_EXERCISE AIM_
Using the lines below, work out the count of those that hold "computer". Give the number only.

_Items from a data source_
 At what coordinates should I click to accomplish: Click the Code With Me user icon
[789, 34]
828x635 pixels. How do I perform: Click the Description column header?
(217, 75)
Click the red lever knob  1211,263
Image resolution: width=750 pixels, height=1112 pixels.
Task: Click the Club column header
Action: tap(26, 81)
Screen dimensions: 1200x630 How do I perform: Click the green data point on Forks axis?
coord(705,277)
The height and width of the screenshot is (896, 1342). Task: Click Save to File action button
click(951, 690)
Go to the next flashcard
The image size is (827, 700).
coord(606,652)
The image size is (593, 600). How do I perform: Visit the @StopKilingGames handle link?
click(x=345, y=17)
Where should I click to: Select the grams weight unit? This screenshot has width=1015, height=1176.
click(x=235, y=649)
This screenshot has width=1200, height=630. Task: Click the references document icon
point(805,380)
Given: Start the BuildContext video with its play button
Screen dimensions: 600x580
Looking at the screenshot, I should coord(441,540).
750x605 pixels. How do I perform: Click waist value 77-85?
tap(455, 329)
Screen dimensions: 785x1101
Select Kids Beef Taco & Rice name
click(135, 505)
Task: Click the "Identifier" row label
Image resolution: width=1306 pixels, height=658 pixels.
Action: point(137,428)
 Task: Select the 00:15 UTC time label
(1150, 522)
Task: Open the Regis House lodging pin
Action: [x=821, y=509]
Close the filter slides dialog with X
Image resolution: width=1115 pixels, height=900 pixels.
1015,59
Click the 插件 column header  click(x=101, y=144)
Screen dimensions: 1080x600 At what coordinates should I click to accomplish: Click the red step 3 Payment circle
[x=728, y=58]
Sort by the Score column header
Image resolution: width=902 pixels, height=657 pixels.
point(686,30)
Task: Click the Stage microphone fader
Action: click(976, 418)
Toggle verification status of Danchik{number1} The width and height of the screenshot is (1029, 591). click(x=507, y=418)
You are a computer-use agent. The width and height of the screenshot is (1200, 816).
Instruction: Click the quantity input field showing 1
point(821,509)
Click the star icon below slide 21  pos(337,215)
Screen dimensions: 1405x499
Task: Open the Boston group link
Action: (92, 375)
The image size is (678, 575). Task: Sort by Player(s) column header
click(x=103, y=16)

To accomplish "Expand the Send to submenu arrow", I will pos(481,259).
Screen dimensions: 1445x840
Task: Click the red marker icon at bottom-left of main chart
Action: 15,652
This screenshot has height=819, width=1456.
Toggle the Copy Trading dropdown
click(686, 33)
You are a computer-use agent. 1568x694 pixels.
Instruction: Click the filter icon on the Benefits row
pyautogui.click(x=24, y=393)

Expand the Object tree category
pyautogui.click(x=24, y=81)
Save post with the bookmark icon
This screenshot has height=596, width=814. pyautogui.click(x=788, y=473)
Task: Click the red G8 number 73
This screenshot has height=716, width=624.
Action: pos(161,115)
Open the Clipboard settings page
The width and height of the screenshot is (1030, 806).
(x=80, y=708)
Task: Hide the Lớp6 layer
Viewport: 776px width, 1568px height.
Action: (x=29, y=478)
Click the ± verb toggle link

_SOLVED EXERCISE_
2